Location: Watershed Management ResearchTitle: Weather variability, ecological processes and optimization of soil micro-environment for rangeland restoration Author
Submitted to: Book Chapter
Publication Type: Book / Chapter
Publication Acceptance Date: 7/27/2011
Publication Date: 12/1/2012
Citation: Hardegree, S.P., Cho, J., Schneider, J.M. 2012. Weather variability, ecological processes and optimization of soil micro-environment for rangeland restoration. In: Monaco, T.A. and Sheley, R.L., editors. Invasive Plant Ecology and Management: Linking Processes to Practice. Wallingford, Oxon: CAB International. p. 107-121. Interpretive Summary: Weather is the primary factor that limits rangeland restoration success in arid and semi-arid rangelands. Weather data are seldom used, however, in restoration management planning except retrospectively to explain establishment failure. In this chapter, we summarized climatic controls on seedbed microclimate, management impacts on the availability of water and heat in the seedbed, and the use of weather and climate data in management planning, restoration monitoring, and adaptive management. We also described access and use of weather datasets, and the potential use of long-term weather forecasting for making management decisions for fall-dormant planting. Use of weather and climate data in planning, assessment and adaptive management could significantly increase the probability of restoration success, and increase the efficiency of resource allocation for restoration management.

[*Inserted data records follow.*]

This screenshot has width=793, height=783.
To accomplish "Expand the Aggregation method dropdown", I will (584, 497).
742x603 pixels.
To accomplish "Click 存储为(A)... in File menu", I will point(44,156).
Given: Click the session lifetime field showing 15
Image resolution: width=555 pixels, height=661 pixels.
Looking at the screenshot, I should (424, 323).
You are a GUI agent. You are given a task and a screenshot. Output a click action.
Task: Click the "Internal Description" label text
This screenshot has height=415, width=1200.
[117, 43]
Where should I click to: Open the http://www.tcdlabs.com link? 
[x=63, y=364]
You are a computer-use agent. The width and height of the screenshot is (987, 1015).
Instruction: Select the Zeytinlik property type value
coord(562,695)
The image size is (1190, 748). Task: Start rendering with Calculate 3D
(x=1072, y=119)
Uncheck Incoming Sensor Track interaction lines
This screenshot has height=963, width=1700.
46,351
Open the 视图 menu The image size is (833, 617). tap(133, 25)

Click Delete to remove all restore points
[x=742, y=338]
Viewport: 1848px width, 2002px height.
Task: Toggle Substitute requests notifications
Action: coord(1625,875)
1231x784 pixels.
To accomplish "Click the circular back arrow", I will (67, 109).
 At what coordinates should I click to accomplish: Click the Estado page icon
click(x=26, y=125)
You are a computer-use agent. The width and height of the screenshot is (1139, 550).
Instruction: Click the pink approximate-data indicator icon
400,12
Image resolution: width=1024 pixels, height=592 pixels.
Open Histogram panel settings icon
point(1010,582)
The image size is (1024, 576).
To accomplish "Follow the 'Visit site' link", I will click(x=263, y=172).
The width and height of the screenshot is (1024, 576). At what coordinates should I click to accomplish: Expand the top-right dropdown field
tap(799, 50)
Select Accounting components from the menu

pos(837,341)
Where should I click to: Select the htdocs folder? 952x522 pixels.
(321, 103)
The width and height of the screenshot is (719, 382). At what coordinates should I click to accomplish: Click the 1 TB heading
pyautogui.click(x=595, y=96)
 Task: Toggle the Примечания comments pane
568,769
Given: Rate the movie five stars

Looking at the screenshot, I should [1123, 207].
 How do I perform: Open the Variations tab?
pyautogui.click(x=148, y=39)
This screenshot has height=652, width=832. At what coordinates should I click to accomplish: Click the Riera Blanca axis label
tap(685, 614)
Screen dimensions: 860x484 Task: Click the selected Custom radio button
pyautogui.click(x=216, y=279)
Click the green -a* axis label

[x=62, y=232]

Technical Abstract: Arid and semi-arid rangelands occupy over half of the earth’s surface and are characterized by relatively high variability in seasonal and annual patterns of precipitation. Invasive plants compete for soil and water resources and exacerbate inherent weather limitations for native plant establishment. Management guidelines for restoring native plant diversity on weed-infested rangelands are driven by actions designed to optimize water availability to desirable plant species during critical establishment periods, but climatological information is generally used only to make initial decisions about general species suitability for a given site. More detailed seasonal weather information is often available, but is commonly only used retrospectively to explain seeding failure. Current state-and-transition models acknowledge that there are a limited set of potential trajectories for moving between undesirable and desirable vegetation states. Current ecological site descriptions include general climate information such as annual precipitation ranges, average monthly temperature minima and maxima, seasonality, and growing-season characteristics but do not address the probabilities associated with transition pathways that are influenced by weather variability. Inclusion of site-specific information on weather variability may improve the utility of these site descriptions and models for rehabilitation and restoration planning. Further development of relatively long term (3, 6, 9 month) weather forecasts would greatly improve our ability to plan effective restoration strategies on arid and semi-arid rangelands.